The power of conscience
Here's a quote fromExpository Thoughts on the Gospels by J.C. Ryle. This is from John 8:1-11 where the Scribes and Pharisees bring to Jesus the woman caught in adultery. Here Ryle shows the usefulness of conscience in preaching, teaching and raising children.
“We learn, for one thing, the power of conscience. We read of the woman's accusers, that when they heard our Lord's appeal, "being convicted by their own conscience, they went out one by one, beginning at the eldest, even unto the last." Wicked and hardened as they were, they Felt something within which made them cowards. Fallen as human nature is, God has taken care to leave within every man a witness that will be heard.

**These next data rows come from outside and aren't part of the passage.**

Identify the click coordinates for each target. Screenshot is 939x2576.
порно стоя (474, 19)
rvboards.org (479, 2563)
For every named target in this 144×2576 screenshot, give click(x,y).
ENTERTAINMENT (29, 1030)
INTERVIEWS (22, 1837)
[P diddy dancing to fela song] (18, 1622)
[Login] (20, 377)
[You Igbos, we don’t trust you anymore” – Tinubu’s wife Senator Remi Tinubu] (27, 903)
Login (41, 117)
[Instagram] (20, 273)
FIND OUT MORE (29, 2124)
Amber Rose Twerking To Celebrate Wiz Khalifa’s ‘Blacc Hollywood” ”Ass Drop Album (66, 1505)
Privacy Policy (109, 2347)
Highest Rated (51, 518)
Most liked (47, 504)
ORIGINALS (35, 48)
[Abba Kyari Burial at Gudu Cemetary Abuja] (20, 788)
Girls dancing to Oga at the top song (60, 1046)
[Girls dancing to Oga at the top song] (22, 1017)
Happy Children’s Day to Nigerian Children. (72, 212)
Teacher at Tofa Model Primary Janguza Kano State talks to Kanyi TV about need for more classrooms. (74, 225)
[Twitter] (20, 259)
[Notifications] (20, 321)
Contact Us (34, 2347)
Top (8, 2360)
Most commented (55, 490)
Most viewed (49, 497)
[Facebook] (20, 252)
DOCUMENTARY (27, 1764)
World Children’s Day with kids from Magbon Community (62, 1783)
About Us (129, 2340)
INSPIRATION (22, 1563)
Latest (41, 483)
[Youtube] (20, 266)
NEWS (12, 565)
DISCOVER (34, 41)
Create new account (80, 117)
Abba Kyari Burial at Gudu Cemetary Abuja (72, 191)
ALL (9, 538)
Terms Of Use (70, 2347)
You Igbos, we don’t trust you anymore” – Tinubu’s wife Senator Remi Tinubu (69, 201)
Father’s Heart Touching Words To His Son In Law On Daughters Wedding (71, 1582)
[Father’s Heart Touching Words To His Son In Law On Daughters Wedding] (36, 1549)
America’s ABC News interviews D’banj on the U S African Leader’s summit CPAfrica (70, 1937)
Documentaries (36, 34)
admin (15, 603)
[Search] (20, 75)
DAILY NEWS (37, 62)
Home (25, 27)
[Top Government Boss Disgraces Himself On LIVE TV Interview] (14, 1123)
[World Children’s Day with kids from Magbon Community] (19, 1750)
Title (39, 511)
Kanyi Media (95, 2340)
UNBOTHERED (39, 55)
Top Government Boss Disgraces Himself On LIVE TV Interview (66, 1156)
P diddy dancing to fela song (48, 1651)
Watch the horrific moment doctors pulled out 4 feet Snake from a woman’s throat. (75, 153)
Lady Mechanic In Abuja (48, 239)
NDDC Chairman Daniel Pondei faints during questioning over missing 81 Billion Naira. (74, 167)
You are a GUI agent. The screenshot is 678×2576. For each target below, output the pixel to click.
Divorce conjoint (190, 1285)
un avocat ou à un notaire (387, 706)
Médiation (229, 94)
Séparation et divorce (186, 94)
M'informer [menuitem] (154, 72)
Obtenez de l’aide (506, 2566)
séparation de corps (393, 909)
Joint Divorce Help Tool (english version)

Conscience is a most important part of our inward man, and plays a most prominent part in our spiritual history. It cannot save us. It never yet led any one to Christ. It is blind, and liable to be misled. It is lame and powerless, and cannot guide us to heaven. Yet conscience is not to be despised; It to the minister's best friend, when he stands up to rebuke sin from the pulpit. It is the mother's best friend, when she tries to restrain her children from evil and quicken them to good. It is the teacher's best friend, when he presses home on boys and girls their moral duties. Happy is he who never stifles his conscience, but strives to keep it tender! Still happier is he who prays to have it enlightened by the Holy Ghost, and sprinkled with Christ's blood.”